Тоже вот, эта гадюка Ежиха, сколько домов на мужиках построила – все мало. Добивается нового, давай ей подряды белье шить, двадцать козырей дает… Врешь, чертова кукла, менее чем за пятьдесят козырей и говорить не стану. Шлюха старая опять норовит на солдате выехать.

Об чем хлопочет

[неразборчиво]ром, смету дела. Уточнил дельце забрала всего]го белья-то на два миллиона, а хотела отделаться двадцатью козырями.

Поглядел я на нее, хватил по… и говорю: «Это уже маловато будет, а ты, к… с рублю четвертак давай, а не то [к бесу]… Буде. Вот…

А она говорит: «Не об том хлопочу, чтобы заработать, без хлеба и так не сидим. И детишкам на молочишко припасено, а мне надо к этому делу кое-кого припаять. Чтобы и в тылу остался, и дворянство для человечка достать надо».

«А ты, – говорю, – шкура барабанная, чего захотела».

Одначе, вижу, с мозгой баба, и порешил ее дело устроить. Хошь дворянство – на дворянство, только чтобы дело делать.

Восемнадцатое марта.
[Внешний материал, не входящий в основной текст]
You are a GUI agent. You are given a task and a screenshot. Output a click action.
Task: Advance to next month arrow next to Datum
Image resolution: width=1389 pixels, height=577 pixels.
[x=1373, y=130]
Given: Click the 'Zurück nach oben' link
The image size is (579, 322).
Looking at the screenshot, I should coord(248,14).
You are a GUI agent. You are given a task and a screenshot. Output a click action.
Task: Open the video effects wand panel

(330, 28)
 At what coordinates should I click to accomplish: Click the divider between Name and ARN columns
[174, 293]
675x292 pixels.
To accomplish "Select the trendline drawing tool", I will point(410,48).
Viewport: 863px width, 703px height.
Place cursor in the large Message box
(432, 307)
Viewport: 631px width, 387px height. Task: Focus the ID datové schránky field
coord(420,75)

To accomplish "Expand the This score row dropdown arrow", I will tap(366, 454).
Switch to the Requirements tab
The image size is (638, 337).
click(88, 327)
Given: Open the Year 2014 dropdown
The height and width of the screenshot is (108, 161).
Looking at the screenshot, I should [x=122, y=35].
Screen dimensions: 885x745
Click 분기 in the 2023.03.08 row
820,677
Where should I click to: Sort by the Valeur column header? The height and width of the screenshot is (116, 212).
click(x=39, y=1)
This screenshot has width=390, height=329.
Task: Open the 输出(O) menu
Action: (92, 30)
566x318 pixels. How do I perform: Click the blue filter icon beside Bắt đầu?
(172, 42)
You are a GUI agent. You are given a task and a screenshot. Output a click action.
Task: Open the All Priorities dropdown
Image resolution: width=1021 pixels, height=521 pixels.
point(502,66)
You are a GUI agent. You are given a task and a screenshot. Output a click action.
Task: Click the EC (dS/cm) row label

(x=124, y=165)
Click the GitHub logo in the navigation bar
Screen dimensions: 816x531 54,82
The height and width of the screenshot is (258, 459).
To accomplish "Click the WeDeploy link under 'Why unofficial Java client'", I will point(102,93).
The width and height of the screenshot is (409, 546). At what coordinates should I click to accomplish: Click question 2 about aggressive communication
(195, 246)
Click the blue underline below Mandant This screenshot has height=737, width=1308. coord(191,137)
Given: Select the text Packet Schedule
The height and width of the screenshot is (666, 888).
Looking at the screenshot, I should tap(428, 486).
Опять эта шкура Терехова приходила… Была вчера со мной у Соловьевых70… И чего придумала. Уж как было пито и перепито, заставила меня записку написать. А я написать написал и позабыл, в тумане и в дурости был.

А нынче звонит мне Бел[ецкий]71: «Все, – мол, – сделал, да пахнет нехорошо».

А я никак не соображаю, в чем дело-то. Послал лобастого72 узнать, про что он говорил.

И вышла чертовщина… Я, как очумелый, в бабьей наготе, спьяну написал: «прошу этому окаянному генералу Сад[овникову] выслать пропуск немедленно телеграфно».

Белец[кий] послал.

А оказалось, что его на границе задержали с бумагами. Вот…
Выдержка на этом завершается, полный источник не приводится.